Un mercredi chargé s’annonce pour le gouvernement. En matinée puis dans l’après-midi, le Premier ministre, Luc Frieden, entouré des ministres du Travail, Marc Spautz, et de l’Économie, Lex Delles, recevra tour à tour l’Union des syndicats OGBL-LCGB, l’union patronale UEL et le syndicat de la fonction publique CGFP. Ces réunions bilatérales doivent permettre de poser les bases en vue de la tripartite nationale, qui débutera le 12 mai. L’exercice s’annonce périlleux. Mais interrogé hier par RTL et 100,7, Marc Spautz s’est dit optimiste quant à l’issue des discussions avec les partenaires sociaux.
Le second rendez-vous crucial de ce mercredi sera la réunion du comité quadripartite, réunissant gouvernement, syndicats, patronat et prestataires de santé. La ministre de la Santé et de la Sécurité sociale, Martine Deprez, sera attendue au tournant. Le premier enjeu sera de sceller un accord sur la cure d’austérité dont a besoin l’assurance maladie. En octobre dernier, un paquet d’une trentaine de mesures avait été mis sur la table, avec un potentiel de réduction des coûts de 140 millions d’euros. Il y a péril en la demeure. Selon les chiffres datant de l’automne, le déficit de l’assurance maladie devrait passer à 209,3 millions d’euros en 2026 contre 118,6 millions d’euros pour 2025. Une actualisation des estimations sera publiée à l’occasion de cette quadripartite de printemps. L’État s’est déjà engagé à augmenter à 59 millions d’euros par an sa participation. Malgré tout, une hausse des cotisations risque de devenir réalité dès 2027.
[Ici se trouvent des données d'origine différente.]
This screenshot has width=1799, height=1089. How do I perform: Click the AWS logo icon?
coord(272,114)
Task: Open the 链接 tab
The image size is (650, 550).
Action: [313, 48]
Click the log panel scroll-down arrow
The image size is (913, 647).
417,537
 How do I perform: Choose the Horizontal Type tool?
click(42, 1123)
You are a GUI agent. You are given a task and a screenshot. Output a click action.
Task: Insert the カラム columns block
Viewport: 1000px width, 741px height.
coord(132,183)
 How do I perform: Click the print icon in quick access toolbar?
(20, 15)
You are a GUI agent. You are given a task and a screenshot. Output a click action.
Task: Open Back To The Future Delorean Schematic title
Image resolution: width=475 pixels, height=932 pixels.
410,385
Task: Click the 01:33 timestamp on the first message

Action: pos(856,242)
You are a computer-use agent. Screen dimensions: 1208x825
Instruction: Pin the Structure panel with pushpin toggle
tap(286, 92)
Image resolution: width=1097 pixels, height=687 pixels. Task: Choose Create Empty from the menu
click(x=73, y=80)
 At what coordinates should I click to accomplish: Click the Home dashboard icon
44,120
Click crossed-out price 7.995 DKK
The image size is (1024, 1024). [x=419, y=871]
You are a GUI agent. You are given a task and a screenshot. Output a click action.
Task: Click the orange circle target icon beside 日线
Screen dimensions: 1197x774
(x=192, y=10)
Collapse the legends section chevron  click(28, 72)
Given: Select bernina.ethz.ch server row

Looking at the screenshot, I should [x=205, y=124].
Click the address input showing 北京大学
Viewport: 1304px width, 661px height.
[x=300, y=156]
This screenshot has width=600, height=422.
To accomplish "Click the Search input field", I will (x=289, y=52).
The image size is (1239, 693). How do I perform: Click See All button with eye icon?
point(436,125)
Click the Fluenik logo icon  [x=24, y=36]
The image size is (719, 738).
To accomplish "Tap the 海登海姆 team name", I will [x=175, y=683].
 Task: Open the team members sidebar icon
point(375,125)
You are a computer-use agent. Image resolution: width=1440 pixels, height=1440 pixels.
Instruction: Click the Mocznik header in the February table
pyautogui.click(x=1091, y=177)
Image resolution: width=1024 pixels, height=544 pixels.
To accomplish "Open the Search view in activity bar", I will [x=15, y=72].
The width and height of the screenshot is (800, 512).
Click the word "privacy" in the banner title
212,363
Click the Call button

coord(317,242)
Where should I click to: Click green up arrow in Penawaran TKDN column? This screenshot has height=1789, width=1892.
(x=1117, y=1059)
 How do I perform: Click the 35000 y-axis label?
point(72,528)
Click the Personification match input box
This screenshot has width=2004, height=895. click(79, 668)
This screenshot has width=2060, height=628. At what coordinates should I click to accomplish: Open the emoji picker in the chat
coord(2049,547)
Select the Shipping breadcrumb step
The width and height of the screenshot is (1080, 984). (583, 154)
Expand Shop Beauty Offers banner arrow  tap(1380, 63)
Le rendez-vous, a priori technique, de la quadripartite aura aussi une portée politique. L’Association des médecins et médecins-dentistes (AMMD) refuse de signer la nouvelle convention avec la Caisse nationale de santé (CNS), négociée après sa résiliation unilatérale en octobre dernier. La ministre Martine Deprez est accusée de ne pas vouloir libéraliser la médecine extrahospitalière. Les syndicats redoutent une privatisation et menacent de lancer une grève générale si la «frange la plus radicale des médecins libéraux» obtient gain de cause. À la gestion de la crise énergétique s’ajoute ainsi un second front, plaçant le gouvernement et les autres acteurs face à leurs responsabilités.